"What became of the bush ranger?" Reuben asked.
"Well, curiously enough, that was the last time he ever troubled the settlements. We never knew exactly what became of him, but it was said that the blacks killed and eat him. I know that was very often the end of those fellows. As long as all went on well, the blacks were friendly enough with them, and were glad to follow their lead; but after a repulse like that they got at our station, or perhaps as a result of some quarrel about the division of the plunder, or their gins, or something of that sort, they would fall suddenly on their white friends, and make cooked meat of them."
"I suppose the blacks seldom spare any whites who fall into their hands?" Reuben asked.

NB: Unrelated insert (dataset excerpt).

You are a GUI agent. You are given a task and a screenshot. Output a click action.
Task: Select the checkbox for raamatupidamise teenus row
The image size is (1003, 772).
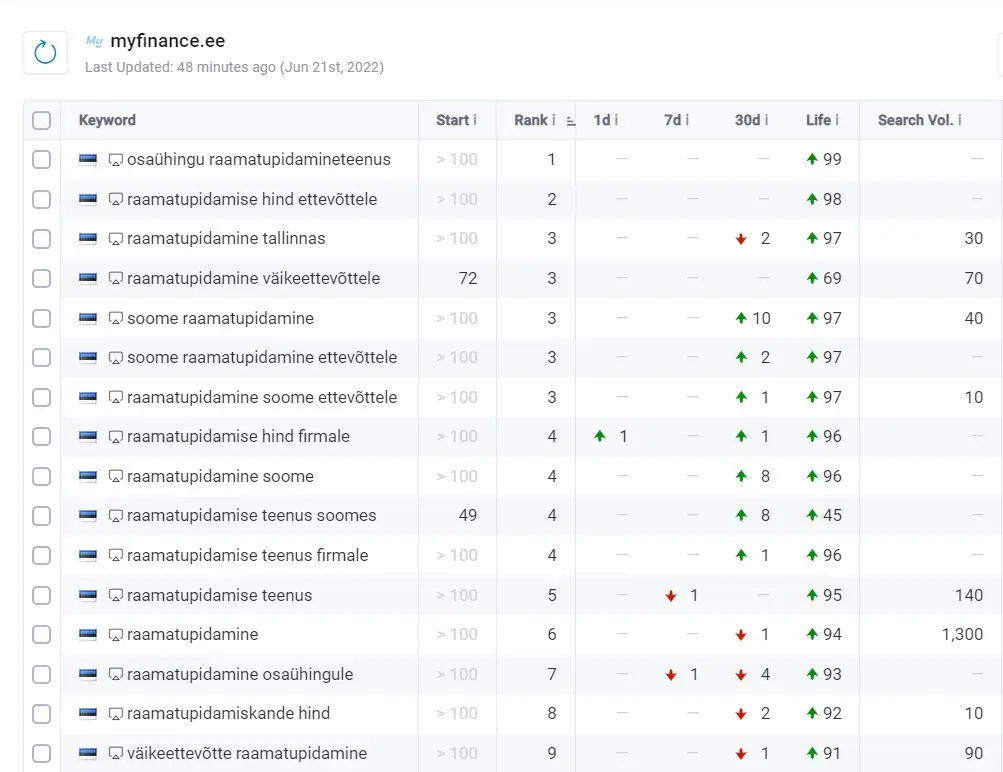coord(41,596)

"Scarcely ever," Mr. Blount replied. "That was why they were more dreaded than the bush rangers. The latter would kill, if they were in the humour for it; but if there was no serious resistance, and none of their number got hurt, more often than not they contented themselves by leaving everyone tied, hand and foot, till somebody came to unloose them.

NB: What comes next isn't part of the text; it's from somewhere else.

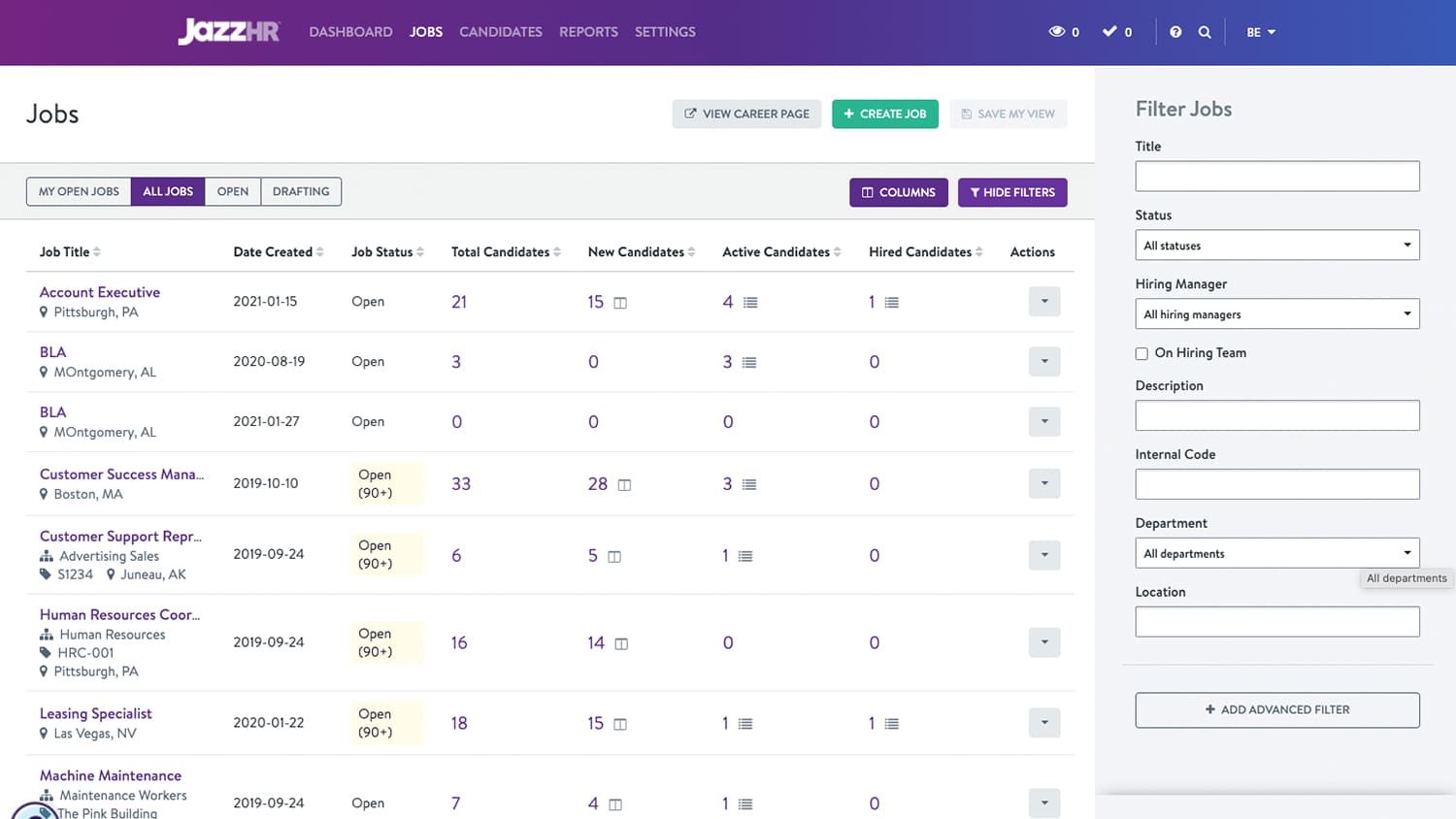Open the checkmark tasks icon in header
Image resolution: width=1456 pixels, height=819 pixels.
pos(1109,32)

"I remember one horrible case, in which they so tied up three white men at a lonely station, and nobody happened to go near it for three weeks afterwards. It struck someone that none of them had been seen, for some time; and a couple of men rode over and, to their horror, found the three men dead of hunger and thirst.
"Now the black fellows don't do that sort of thing. When they do attack a station and take it, they kill every soul; man, woman, and child."
"I suppose, in that affair you were telling us of," Reuben asked, "both of your ticket-of-leave men were killed?"
"Yes. One seemed to have been surprised and speared at once. The other had made a stout fight of it, for the bodies of three natives were found near him."
"I remember one case," one of the others said, "in which the blacks did spare one of the party, in a station which they attacked. It was a little girl of about three years old. Why they did so I don't know; perhaps the chief took a fancy to her. Maybe he had lost a child of the same age, and thought his gin would take to the little one. Anyhow, he carried her off.
"The father happened to be away at the time. He had gone down to Sydney with a waggon, for stores; and when he got back he found the house burned, and the bodies of his wife, two boys, and two men, but there was no trace of that of the child.